=== Given text ===
I donated to five charities last christmas. In January I received letters from most of them looking for more money and the letters are coming regularly since. I have decided not to subscribe to them anymore as I do not want to be pestered on an ongoing basis. I now subscribe directly i.e. if a local priest or social worker is here on holiday I meet them and give donation personally. This christmas I will meet the local carol singers from the various schools who sing on the streets for charity and give to them. I will be anonymous and will have a greater sense of satisfaction.


----------



## bamboozle (1 Oct 2008)

csirl said:


> Are you aware that these people are not well meaning volunteers, but professional money collectors who get paid a cut of the proceeds?
> 
> 
> 2 points, Charities to be succesful have to be run as businesses, to raise money they need to consider paying folk to do so.
> ...


----------



## micmclo (1 Oct 2008)
===
Exercise set:
- A) Answer these questions from the charity forum thread:
(i) How many charities did the first poster donate to last Christmas?
(ii) Whom does that poster plan to give to this Christmas?
(iii) What date is given for the post by bamboozle?
- B) Turn the paragraph of the charity forum thread that opens with "I donated to five charities" into a short bulleted list that keeps its main facts.
=== Data shown ===
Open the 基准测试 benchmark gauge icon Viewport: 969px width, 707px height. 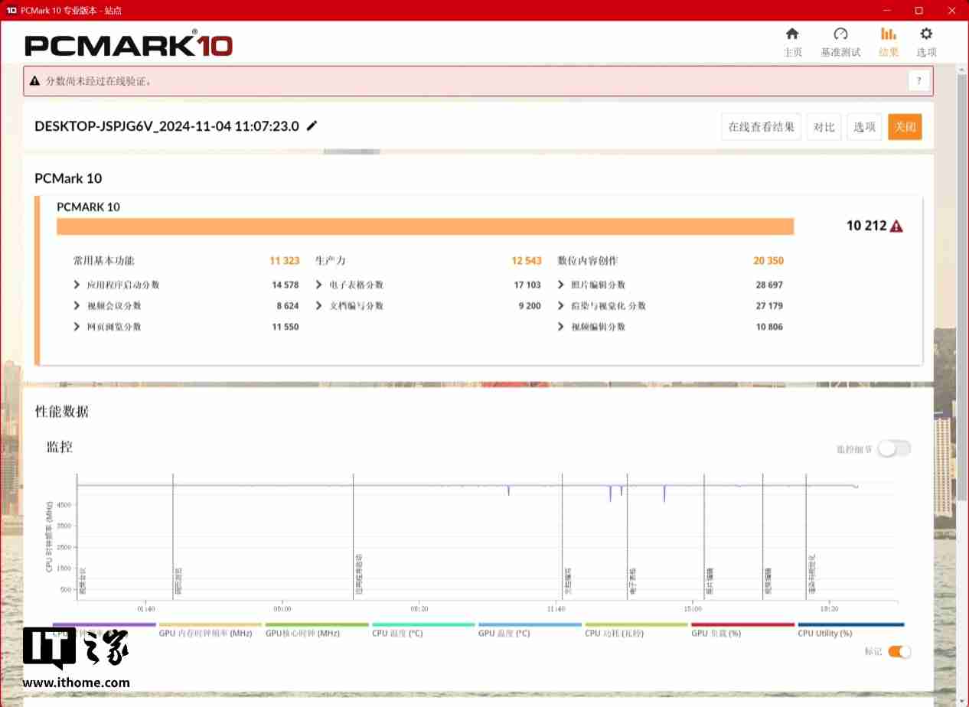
===
Answers provided:
- A)
(i) Five.
(ii) The local carol singers from the various schools who sing on the streets for charity.
(iii) 1 Oct 2008.

- B)
- I donated to five charities last Christmas.
- Since January, most of them have sent regular letters asking for more money.
- I no longer subscribe to them because I don't want to be pestered.
- I now give directly, for example in person to a local priest or social worker here on holiday.
- This Christmas I will give to the local school carol singers who sing on the streets for charity.
- This way I stay anonymous and feel more satisfied.